High purity nitrogen at superatmospheric pressure is used in a number of applications such as blanketing, stirring, transporting and inerting in many industries such as glassmaking, aluminum production and electronics. In addition large quantities of nitrogen are used in enhanced oil or gas recovery operations after booster compression to high pressures.
One important method for producing nitrogen at elevated pressure is by the cryogenic rectification or separation of air using a single column. A disadvantage with such a system is that it can efficiently produce elevated pressure nitrogen only at relatively low recovery rates. Generally single column systems can efficiently recover only about 42 percent of the feed air as product elevated pressure nitrogen.
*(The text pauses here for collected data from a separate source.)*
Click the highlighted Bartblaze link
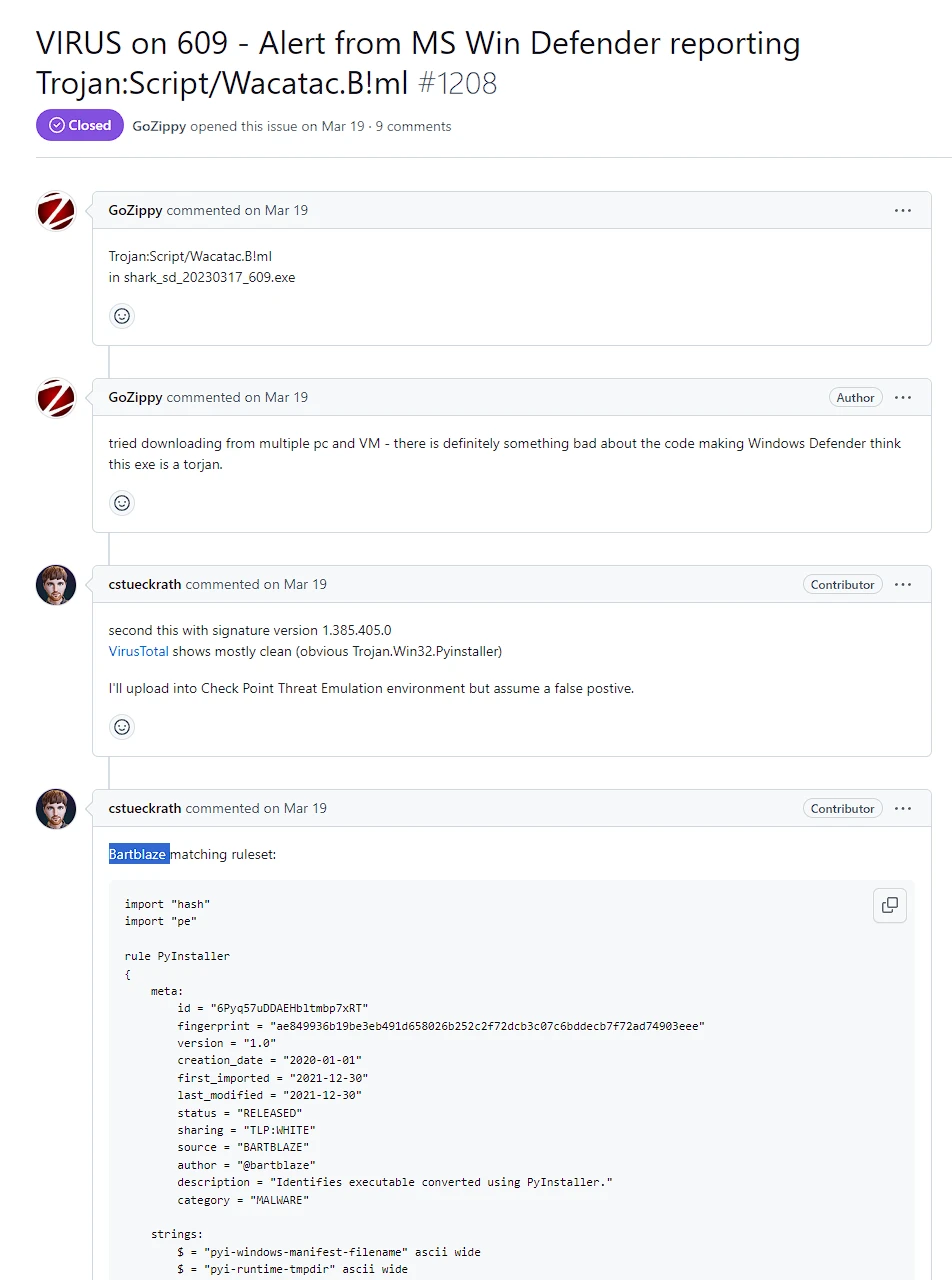This screenshot has width=952, height=1280. coord(138,855)
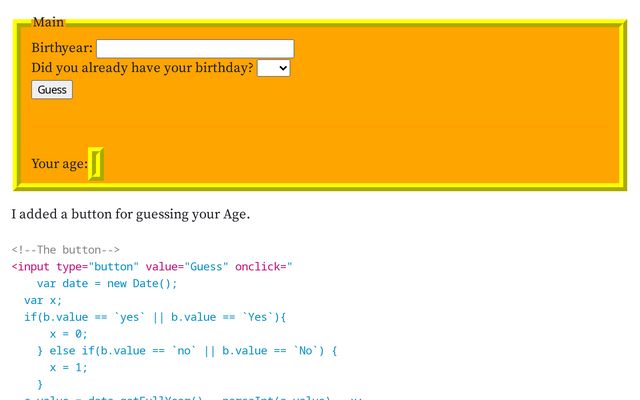Click the 'Your age:' label
640x400 pixels.
coord(59,164)
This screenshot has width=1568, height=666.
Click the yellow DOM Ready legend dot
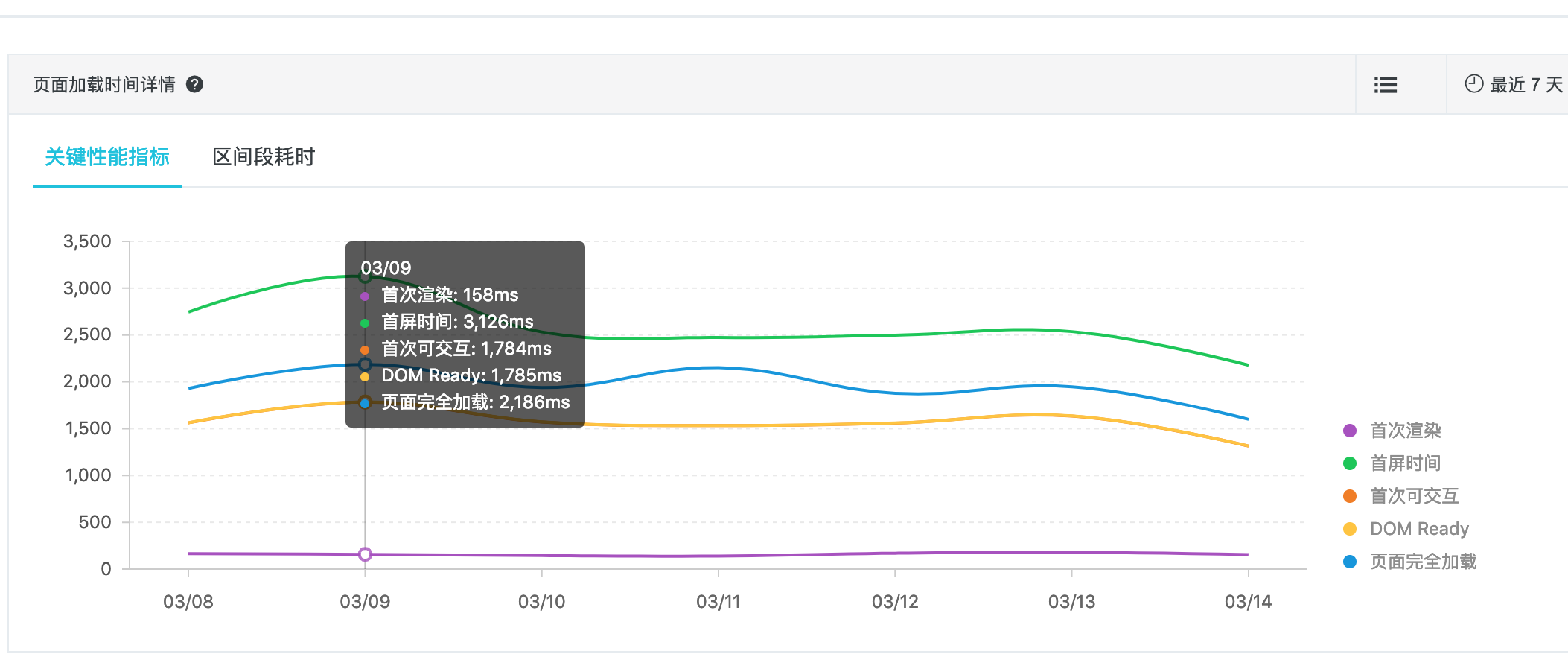click(x=1350, y=529)
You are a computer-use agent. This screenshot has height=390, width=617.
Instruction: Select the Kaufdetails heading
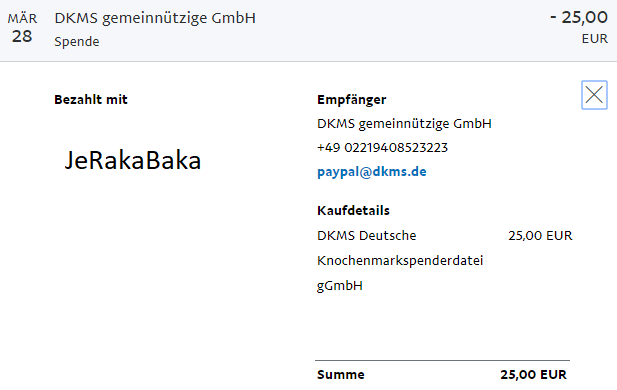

The recovery of nitrogen by the cryogenic separation of air can be increased by employing a double column cryogenic rectification system wherein a higher pressure column and a lower pressure column are in heat exchange relation. While such a system improves nitrogen recovery, a significant amount of the nitrogen recovered is at a lower pressure. Thus, if elevated pressure nitrogen is required, the lower pressure nitrogen must be compressed to the higher pressure thus adding both capital costs and operating costs to the nitrogen production system.
It is thus desirable to have a system which can produce elevated pressure nitrogen with improved recovery.
Accordingly it is an object of this invention to provide a method for producing elevated pressure nitrogen by the cryogenic rectification of air with improved recovery.
It is another object of this invention to provide an apparatus for producing elevated pressure nitrogen by the cryogenic rectification of air with improved recovery.